Distributed locks are mainly due to ZooKeeper's strong consistency of data. Lock services can be categorized into two categories: those that remain exclusive and those that control timing.

Keeping exclusive means that all the clients trying to acquire the lock, only one can successfully acquire the lock. It is common practice to treat a Znode on ZooKeeper as a lock, which is achieved by creating znodes. All clients create/distribute_ The lock node, the client that was created successfully, also owns the lock.

Control timing, that is, all the clients whose views acquire this lock, will eventually be scheduled for execution, but with a global timing. This is similar to the above except here/distribute_ Lock already exists in advance and the client creates a temporary ordered node beneath it (this can be specified through the node's property control: CreateMode.EPHEMERAL_SEQUENTIAL). ZooKeeper's parent node (/distribute_lock) maintains a sequence that guarantees the chronology of child node creation, thus forming a global chronology for each client.

  1. Since child nodes cannot have the same name under the same node, as long as a Znode is created under a node, successful creation indicates successful locking. Registered listeners listen on this Znode and notify other clients to lock whenever the Znode is deleted.

  2. Create a temporary sequential node: Create a node under a node, and a request creates a node. Because it is sequential, the lock with the smallest sequence number is acquired, and when the lock is released, the next sequence number is notified to acquire the lock.

Distributed Queue

In terms of queues, there are two kinds of queues: one is a regular first-in-first-out queue, the other is to wait for the queue members to gather before executing in sequence. The first type of queue shares the same basic principles as the scenario described above for controlling timing in distributed lock services, which is not to be overlooked here.

The second queue actually builds on the FIFO queue. Usually a/queue/num node can be pre-established under the Znode of/queue, and a value of n (or n directly to/queue) indicates the queue size. Each time a queue member joins, it determines whether the queue size has been reached and whether execution can begin.

A typical scenario for this usage is in a distributed environment where a large Task A task needs to be completed (or conditionally ready) with many subtasks. At this point, if one of the subtasks is complete (ready), then go and set up your own temporary time series node (CreateMode.EPHEMERAL_SEQUENTIAL) under the / taskList. When/taskList finds that the number of child nodes below it meets the specified number, it can proceed to the next sequential step.

Clustering with dokcer-compose

We have described so many scenarios for ZooKeeper above, so let's start by learning how to build a ZooKeeper cluster and then use the scenarios for battle.

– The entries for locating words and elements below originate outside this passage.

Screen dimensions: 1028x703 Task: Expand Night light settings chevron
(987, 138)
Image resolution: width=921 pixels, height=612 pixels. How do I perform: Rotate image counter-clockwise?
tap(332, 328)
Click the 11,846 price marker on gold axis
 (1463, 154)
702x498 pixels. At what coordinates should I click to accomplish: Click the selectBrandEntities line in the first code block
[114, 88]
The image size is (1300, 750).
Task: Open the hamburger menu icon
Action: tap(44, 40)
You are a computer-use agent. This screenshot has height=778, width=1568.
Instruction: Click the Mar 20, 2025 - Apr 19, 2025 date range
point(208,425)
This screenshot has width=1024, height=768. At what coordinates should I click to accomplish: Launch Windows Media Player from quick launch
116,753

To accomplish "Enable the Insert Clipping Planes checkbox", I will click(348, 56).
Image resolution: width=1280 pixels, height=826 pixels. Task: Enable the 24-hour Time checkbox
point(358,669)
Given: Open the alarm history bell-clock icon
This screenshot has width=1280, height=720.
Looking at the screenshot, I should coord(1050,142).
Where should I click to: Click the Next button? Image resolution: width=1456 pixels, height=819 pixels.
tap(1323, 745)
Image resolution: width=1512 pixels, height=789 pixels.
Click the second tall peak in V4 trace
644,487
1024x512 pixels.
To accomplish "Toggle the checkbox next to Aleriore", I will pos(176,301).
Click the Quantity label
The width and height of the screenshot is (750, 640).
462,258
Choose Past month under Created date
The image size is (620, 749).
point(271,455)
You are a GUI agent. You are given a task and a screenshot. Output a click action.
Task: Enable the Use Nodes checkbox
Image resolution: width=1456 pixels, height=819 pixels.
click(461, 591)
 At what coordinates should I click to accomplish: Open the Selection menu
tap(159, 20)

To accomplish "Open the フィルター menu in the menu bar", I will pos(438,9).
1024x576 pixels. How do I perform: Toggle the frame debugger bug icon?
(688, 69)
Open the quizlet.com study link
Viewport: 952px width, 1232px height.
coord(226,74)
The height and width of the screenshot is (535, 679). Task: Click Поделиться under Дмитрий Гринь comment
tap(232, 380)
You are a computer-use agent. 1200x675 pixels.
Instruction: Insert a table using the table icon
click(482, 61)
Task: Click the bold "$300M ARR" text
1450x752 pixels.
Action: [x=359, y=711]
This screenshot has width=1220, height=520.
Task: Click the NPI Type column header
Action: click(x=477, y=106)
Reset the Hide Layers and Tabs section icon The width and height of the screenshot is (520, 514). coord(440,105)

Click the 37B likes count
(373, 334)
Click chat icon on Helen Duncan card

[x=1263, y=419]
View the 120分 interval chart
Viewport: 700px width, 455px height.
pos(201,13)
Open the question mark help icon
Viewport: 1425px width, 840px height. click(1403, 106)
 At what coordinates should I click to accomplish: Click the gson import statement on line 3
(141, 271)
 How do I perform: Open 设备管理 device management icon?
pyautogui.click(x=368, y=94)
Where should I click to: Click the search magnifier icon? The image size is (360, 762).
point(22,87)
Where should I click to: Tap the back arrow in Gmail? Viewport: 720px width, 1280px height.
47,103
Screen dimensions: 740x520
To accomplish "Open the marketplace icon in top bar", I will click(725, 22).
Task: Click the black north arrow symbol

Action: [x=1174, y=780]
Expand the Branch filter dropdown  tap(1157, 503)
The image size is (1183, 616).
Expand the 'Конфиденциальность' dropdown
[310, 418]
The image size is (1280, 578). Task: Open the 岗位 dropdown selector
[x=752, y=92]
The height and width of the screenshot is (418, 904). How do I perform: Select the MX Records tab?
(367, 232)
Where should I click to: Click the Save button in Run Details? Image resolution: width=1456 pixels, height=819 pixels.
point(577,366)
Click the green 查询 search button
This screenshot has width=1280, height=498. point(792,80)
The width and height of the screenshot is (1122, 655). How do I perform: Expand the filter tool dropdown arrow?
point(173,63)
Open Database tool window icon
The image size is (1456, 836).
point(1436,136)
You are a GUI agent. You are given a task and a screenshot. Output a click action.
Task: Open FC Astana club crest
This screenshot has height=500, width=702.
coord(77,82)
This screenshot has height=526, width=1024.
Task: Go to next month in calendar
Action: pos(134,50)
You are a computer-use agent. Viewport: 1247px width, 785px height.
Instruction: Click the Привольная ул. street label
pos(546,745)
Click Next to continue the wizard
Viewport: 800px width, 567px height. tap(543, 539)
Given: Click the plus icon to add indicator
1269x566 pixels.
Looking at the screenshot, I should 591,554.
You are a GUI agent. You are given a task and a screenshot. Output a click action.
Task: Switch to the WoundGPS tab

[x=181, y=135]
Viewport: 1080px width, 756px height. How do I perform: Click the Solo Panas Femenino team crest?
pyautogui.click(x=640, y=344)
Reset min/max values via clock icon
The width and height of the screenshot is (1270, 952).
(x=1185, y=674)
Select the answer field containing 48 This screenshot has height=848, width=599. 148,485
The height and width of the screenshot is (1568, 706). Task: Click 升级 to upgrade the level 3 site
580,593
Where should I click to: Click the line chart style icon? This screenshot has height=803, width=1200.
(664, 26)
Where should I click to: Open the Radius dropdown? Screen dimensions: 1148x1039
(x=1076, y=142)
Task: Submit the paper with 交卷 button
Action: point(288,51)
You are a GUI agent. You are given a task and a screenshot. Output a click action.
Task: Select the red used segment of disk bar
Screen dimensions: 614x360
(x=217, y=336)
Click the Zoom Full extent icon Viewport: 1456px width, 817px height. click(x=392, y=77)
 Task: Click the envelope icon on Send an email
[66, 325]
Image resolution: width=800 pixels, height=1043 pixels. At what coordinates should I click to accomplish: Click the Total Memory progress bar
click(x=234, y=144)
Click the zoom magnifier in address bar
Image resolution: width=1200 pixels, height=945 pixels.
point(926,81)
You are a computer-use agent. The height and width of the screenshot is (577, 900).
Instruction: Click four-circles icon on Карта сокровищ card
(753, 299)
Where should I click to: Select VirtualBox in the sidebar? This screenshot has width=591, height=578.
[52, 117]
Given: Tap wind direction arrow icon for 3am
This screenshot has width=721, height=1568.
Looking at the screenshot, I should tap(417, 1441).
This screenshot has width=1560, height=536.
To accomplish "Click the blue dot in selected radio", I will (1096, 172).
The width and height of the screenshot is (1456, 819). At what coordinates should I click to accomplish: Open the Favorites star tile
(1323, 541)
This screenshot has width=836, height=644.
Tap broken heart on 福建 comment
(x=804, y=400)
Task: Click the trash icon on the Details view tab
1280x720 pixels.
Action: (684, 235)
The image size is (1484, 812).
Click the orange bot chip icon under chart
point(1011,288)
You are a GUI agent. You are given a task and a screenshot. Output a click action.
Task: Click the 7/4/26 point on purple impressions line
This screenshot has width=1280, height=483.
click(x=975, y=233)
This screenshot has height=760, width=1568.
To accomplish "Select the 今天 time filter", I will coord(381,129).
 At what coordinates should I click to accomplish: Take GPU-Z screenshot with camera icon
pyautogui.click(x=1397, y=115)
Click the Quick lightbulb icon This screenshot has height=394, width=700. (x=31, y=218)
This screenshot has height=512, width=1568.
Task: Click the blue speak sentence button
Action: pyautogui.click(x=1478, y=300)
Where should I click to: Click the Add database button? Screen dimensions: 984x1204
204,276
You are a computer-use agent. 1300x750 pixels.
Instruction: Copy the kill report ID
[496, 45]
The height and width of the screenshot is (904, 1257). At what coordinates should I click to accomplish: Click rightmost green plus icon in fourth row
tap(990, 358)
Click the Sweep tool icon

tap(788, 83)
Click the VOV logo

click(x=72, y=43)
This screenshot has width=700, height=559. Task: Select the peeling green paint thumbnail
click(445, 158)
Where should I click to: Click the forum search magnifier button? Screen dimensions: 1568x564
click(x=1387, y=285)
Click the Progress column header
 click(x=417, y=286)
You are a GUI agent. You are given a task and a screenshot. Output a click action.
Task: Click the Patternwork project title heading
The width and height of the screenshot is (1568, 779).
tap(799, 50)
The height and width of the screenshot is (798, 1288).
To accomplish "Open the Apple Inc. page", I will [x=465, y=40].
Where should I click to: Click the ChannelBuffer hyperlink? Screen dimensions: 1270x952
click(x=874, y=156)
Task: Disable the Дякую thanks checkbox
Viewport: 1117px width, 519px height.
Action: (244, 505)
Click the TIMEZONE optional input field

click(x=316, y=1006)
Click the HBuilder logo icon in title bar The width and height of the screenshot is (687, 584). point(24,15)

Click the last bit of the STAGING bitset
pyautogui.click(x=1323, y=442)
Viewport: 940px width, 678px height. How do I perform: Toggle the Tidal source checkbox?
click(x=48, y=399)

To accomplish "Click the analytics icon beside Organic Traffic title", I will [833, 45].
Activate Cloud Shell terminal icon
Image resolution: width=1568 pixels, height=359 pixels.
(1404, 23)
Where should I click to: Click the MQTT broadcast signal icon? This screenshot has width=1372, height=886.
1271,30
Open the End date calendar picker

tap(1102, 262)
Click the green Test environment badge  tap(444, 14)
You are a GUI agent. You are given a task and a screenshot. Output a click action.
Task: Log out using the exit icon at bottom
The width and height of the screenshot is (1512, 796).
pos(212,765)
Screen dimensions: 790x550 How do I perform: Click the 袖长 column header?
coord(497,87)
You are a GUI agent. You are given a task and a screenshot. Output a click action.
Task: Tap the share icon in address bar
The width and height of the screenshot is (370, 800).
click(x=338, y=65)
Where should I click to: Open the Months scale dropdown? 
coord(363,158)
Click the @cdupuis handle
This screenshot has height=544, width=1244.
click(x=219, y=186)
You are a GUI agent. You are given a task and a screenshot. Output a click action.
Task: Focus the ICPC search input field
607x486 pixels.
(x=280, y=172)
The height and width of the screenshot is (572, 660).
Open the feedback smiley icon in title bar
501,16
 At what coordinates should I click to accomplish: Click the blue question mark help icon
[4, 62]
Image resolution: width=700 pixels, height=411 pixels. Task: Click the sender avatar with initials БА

The directory structure of the files is as follows:

├── docker-compose.yml

Write docker-compose.yml file

Docker-compose. The YML file is as follows:

version: '3.4'

    image: zookeeper
    restart: always
    hostname: zoo1
      - 2181:2181
      ZOO_MY_ID: 1
      ZOO_SERVERS: server.1=;2181 server.2=zoo2:2888:3888;2181 server.3=zoo3:2888:3888;2181

    image: zookeeper
    restart: always
    hostname: zoo2
      - 2182:2181
      ZOO_MY_ID: 2
      ZOO_SERVERS: server.1=zoo1:2888:3888;2181 server.2=;2181 server.3=zoo3:2888:3888;2181

    image: zookeeper
    restart: always
    hostname: zoo3
      - 2183:2181
      ZOO_MY_ID: 3
      ZOO_SERVERS: server.1=zoo1:2888:3888;2181 server.2=zoo2:2888:3888;2181 server.3=;2181

In this configuration file, Docker runs three Zookeeper mirrors and binds the local ports 2181, 2182, and 2183 to the corresponding container's 2181 through the ports field, respectively.

ZOO_MY_ID and ZOO_SERVERS are two environment variables needed to set up a Zookeeper cluster. ZOO_ MY_ The id identifies the id of the service, an integer between 1 and 255, and must be unique in the cluster. ZOO_SERVERS is a list of hosts in a cluster.

In docker-compose. When you execute docker-compose up in the directory where YML resides, you can see the boot log.

Connect ZooKeeper

Once the cluster is started, we can connect ZooKeeper to do something about its nodes.

  1. First you need to download ZooKeeper.

  2. Unzip it.

  3. Enter its conf/directory and zoo_ Change sample.cfg to zoo.cfg.

Profile description

# The number of milliseconds of each tick
# tickTime:CS Communication Heartbeat Number
# The time interval between Zookeeper servers or between client and server to maintain a heartbeat, that is, one heartbeat per tickTime. TickTime is in milliseconds.

# The number of ticks that the initial
# synchronization phase can take
# initLimit:LF initial communication time limit
# The maximum number of heartbeats (tickTime s) that can be tolerated at the initial connection between the follower server (F) and the leader server (L) in the cluster.

# The number of ticks that can pass between
# sending a request and getting an acknowledgement
# syncLimit:LF Synchronization Communication Time Limit
# The maximum number of heartbeats (tickTime s) that can be tolerated between requests and responses between follower servers and leader servers in a cluster.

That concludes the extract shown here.